### TO DO
Please repeat the lines below exactly. Begin with the line containing "Select the Move" and go on through the line containing "Click the Inj Search text field".

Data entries

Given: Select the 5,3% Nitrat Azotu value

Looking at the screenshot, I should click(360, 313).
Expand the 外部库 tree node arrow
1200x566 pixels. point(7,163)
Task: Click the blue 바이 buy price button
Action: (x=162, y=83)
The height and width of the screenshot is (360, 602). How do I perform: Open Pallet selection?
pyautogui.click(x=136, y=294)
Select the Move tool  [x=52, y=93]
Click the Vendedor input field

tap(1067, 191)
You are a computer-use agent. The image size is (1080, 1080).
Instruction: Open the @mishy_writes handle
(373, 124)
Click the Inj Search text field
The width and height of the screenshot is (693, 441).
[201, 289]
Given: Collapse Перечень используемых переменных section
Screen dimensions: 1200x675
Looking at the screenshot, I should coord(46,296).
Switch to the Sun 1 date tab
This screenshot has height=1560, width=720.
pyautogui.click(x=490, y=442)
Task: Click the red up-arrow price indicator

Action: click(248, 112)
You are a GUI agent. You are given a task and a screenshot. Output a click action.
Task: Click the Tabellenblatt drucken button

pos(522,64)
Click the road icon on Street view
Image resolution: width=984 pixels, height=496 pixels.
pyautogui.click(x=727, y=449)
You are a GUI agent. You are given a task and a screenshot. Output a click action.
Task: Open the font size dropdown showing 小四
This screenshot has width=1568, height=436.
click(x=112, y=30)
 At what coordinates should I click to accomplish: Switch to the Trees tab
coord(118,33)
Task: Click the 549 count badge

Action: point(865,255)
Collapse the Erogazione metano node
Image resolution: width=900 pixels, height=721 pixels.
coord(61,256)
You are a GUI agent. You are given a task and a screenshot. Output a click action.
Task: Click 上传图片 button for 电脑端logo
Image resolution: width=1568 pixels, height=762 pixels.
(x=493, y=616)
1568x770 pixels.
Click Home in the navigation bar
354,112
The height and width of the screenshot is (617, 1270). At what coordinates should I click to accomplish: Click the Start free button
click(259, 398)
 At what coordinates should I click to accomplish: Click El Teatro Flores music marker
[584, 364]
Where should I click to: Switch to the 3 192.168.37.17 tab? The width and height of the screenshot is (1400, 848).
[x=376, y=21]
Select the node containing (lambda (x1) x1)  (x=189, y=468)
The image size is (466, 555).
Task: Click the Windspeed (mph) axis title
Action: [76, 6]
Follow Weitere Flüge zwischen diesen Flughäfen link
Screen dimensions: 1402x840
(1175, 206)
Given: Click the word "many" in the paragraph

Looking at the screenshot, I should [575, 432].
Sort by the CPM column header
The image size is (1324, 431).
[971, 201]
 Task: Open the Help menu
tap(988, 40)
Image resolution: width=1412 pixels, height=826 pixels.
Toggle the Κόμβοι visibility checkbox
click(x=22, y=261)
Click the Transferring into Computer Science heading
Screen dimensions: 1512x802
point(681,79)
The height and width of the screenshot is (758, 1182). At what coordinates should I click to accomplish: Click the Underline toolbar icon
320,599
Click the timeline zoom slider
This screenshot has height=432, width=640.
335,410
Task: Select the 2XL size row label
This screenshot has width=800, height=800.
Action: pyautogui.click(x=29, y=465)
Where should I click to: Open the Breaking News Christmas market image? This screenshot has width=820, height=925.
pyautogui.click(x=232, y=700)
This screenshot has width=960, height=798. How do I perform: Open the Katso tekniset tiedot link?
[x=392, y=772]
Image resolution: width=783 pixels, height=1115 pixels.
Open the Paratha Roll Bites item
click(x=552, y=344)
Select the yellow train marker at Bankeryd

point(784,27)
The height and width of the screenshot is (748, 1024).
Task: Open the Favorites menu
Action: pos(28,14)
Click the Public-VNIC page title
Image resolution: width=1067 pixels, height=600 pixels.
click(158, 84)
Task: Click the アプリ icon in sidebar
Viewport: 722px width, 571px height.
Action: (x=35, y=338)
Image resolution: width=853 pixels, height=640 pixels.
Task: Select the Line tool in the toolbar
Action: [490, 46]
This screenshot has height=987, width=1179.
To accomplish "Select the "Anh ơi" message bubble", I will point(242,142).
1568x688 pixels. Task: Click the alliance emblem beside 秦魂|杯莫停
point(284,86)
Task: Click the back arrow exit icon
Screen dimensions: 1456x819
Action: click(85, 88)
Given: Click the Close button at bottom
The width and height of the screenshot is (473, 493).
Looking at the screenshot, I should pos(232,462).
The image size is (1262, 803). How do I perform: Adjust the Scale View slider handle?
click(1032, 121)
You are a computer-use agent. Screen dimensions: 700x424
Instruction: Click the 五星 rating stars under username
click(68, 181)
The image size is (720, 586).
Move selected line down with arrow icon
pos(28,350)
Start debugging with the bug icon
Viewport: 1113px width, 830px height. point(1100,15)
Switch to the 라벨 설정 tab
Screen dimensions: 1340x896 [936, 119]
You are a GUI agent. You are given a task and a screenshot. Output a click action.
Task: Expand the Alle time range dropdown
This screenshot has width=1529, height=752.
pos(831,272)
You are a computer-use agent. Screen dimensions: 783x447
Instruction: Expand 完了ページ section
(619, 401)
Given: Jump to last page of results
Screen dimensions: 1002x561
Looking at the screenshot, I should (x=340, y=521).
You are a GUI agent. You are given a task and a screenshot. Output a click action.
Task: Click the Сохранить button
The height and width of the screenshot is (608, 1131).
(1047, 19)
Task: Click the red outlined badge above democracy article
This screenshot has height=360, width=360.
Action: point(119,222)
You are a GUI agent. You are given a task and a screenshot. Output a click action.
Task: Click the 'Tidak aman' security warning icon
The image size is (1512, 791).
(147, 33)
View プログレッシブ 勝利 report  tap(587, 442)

### RESULT FOR THIS TASK
Select the Move tool  [x=52, y=93]
Click the Vendedor input field

tap(1067, 191)
You are a computer-use agent. The image size is (1080, 1080).
Instruction: Open the @mishy_writes handle
(373, 124)
Click the Inj Search text field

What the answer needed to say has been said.